Hasat zamanı gelmişti, biriken kırık kalp mahsüllerini toplamanın. Öyle verimli geçmişti ki zaman; üzüntü ve kırgınlıkla beslenip solmamışlardı.
Büyük buluşma yakındı. Öncesinde karıştırmak gerekliydi eski sayfaları...
Beklenen final beklemediğin anda gürültülü bir törenle belirince, kaçınılmaz olmuştu gidişler. Terk ediş veya ediliş değildi bu. Vedasız bir bitişti. Vaktinden önce gibi görünen ama geç bile kalınan... Ardından başka birinin gözlerinde bulundu aşk. Eller kenetlendi, sözler büyülendi, hisler somutlaştı. Herşey güzeldi. Ta ki...

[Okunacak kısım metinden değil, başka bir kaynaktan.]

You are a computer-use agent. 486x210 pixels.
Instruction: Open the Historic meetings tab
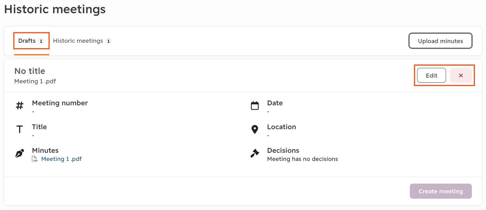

Eski denilen özlemini bildirdi telefonda, tekrar başlama isteğini. Israrları görüşme dilekleriyle, aralıklarla devam etti. Yeni birliktelikten haberi yoktu tabi veya öyle zannediliyordu...
Kapanmış gibi görünen defterin yeni sayfası açılacak, boş kalan yerler aşk tükenmeziyle karalanacaktı.
Buluştuğumuzda düşünceli ve stresliydi. İşaret parmağının tırnağıyla baş parmağının etini geriye doğru çekme davranışını tekrarlıyor yada kavgalarımızı konuşurken, mutlu anlardan bahsederken gözleri dalıyordu. Ondandır böyle düşünmem.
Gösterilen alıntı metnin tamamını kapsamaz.